Stored records
━━━━━━━━━━

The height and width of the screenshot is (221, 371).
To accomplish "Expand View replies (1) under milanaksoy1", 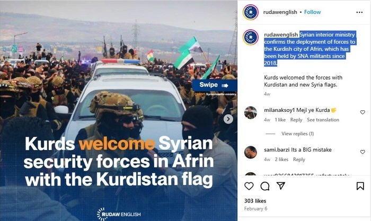I will click(x=297, y=134).
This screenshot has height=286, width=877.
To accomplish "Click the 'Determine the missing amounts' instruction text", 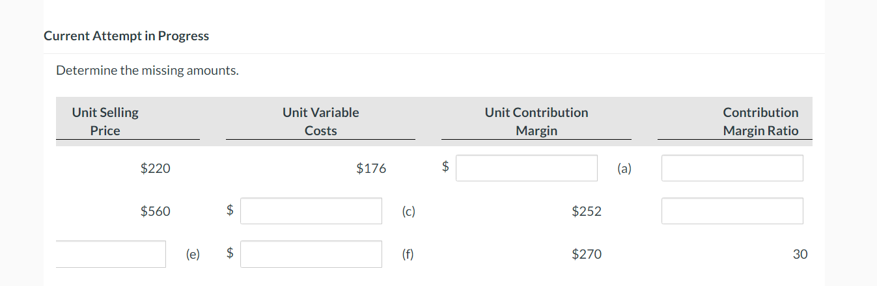I will (147, 70).
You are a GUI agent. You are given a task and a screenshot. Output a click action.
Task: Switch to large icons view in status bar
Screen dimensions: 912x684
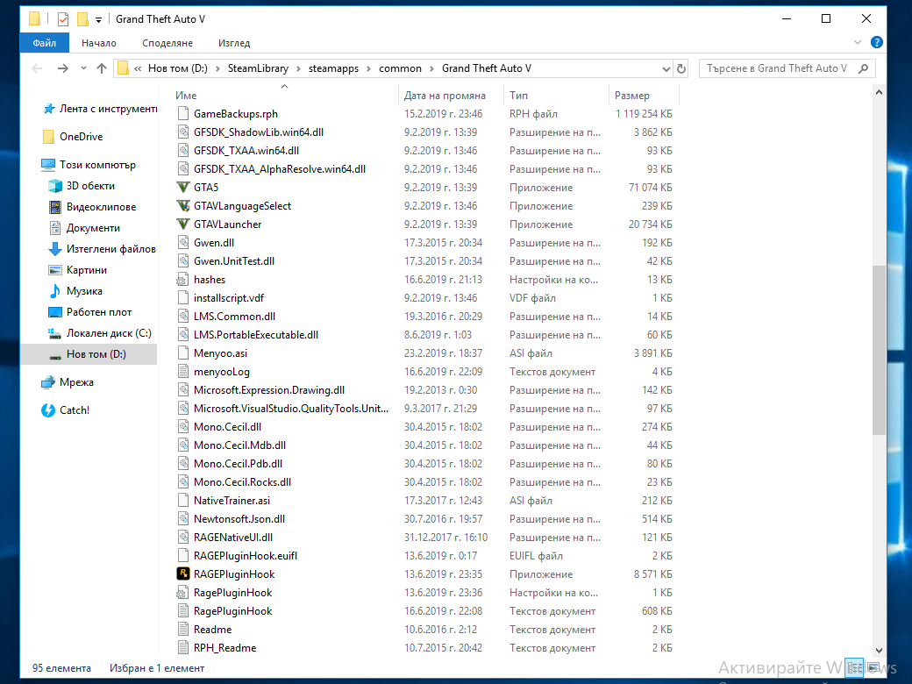click(x=873, y=667)
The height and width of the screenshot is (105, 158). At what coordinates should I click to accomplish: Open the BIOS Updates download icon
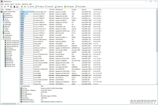coord(65,7)
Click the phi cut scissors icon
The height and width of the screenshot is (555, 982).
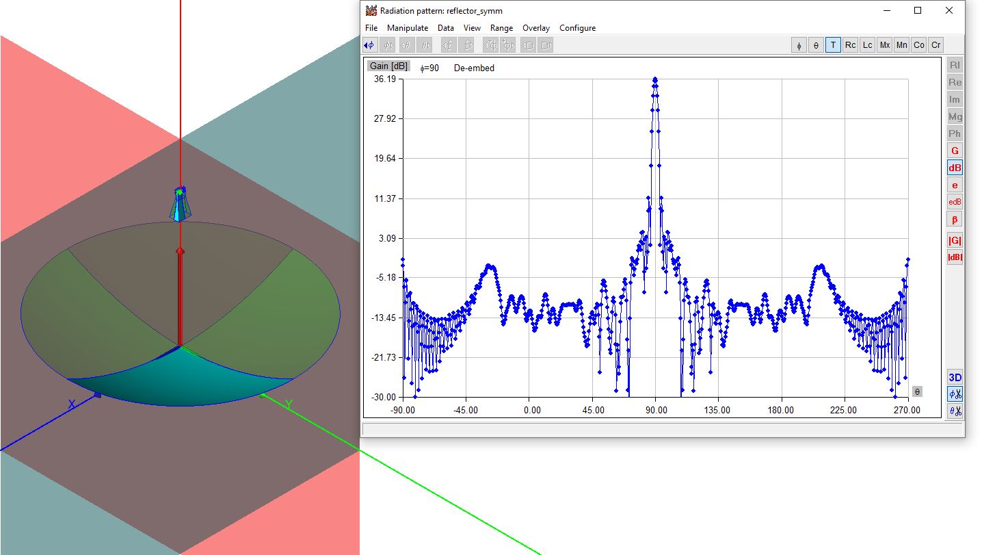pyautogui.click(x=955, y=394)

━━━━━━━━━━

Exercise description
Go back to the line containing "You are a GUI" and output it and every line after it through the end of the records, exactly, but not the pictures.

Reply to the exercise
You are a GUI agent. You are given a task and a screenshot. Output a click action.
Task: Switch to large icons view in status bar
Screen dimensions: 912x684
click(x=873, y=667)
The height and width of the screenshot is (105, 158). At what coordinates should I click to accomplish: Open the BIOS Updates download icon
coord(65,7)
Click the phi cut scissors icon
The height and width of the screenshot is (555, 982).
pyautogui.click(x=955, y=394)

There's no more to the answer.